StarD5 levels of expression correlate with onset and progression of steatosis and liver fibrosis.

Abstract

Insufficient expression of steroidogenic acute regulatory lipid transfer protein 5 (StarD5) on liver cholesterol/lipid homeostasis is not clearly defined. The ablation of StarD5 was analyzed in mice on a normal or western diet (WD) to determine its importance in hepatic lipid accumulation and fibrosis compared to wild type (WT) mice. Rescue experiments in StarD5-/- mice and hepatocytes were performed. In addition to increased hepatic triglyceride/cholesterol levels, global StarD5-/- mice fed a normal diet displayed reduced plasma triglycerides and liver VLDL secretion as compared with WT counterparts. Insulin levels and Homeostatic Model Assessment for Insulin Resistance (HOMA-IR) scoring were elevated, demonstrating developing insulin resistance (IR). WD fed StarD5-/- mice up-regulated TAZ expression with accelerated liver fibrosis when compared to WD-fed WT mice.
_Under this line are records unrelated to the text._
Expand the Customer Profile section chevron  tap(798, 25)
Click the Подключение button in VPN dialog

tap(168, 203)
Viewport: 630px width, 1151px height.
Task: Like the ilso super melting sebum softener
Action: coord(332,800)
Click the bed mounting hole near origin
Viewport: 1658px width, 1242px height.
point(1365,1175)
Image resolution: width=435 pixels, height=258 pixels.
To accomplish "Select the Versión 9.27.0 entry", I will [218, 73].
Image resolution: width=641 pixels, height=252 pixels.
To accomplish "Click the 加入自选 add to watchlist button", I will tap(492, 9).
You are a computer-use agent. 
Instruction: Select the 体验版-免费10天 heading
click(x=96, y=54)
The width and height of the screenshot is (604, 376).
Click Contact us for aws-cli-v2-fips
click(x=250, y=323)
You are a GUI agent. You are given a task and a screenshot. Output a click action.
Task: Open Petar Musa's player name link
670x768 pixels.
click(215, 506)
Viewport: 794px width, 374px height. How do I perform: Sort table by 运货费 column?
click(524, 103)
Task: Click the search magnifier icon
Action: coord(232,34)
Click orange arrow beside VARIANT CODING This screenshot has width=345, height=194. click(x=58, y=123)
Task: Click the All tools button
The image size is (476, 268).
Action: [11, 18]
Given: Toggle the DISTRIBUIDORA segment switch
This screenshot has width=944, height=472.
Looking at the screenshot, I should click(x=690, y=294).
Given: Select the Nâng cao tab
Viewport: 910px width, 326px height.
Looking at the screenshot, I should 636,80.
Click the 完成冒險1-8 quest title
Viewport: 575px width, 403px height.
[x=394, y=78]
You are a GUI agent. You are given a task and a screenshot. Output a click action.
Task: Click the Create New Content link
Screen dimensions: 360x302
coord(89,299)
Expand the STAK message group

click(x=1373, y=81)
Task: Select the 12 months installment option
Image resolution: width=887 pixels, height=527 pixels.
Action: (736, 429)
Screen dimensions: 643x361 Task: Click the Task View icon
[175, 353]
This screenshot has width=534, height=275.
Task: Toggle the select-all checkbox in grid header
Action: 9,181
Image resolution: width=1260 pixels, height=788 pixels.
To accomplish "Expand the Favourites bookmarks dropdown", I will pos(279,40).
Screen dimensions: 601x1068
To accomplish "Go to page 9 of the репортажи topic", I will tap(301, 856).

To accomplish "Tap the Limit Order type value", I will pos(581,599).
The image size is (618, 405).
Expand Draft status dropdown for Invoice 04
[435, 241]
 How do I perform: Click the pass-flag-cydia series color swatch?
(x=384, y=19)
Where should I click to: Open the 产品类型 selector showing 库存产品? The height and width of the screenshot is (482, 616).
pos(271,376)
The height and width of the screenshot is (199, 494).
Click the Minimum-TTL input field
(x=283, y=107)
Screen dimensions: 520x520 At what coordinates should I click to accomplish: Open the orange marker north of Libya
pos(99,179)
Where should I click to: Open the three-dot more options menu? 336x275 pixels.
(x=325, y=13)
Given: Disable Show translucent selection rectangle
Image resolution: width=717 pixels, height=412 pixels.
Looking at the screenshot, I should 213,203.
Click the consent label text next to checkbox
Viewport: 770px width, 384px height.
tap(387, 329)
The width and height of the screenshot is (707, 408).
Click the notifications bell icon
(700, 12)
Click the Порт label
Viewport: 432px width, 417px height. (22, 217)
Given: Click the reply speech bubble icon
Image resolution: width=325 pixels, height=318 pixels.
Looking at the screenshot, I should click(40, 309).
CYP7B1's suppression coupled with chronic accumulation of toxic oxysterol levels correlated with presentation of fibrosis. 'Hepatocyte selective' StarD5 overexpression in StarD5-/- mice restored expression, reduced hepatic triglycerides, and improved HOMA-IR. Observations in 2 additional mouse and one human NASH model were supportive. StarD5's downregulation with hepatic lipid excess is a previously unappreciated physiologic function appearing to promote lipid storage for future needs. Conversely, StarD5's lingering downregulation with prolonged lipid/cholesterol excess accelerates fatty liver's transition to fibrosis; mediated via dysregulation in the oxysterol signaling pathway.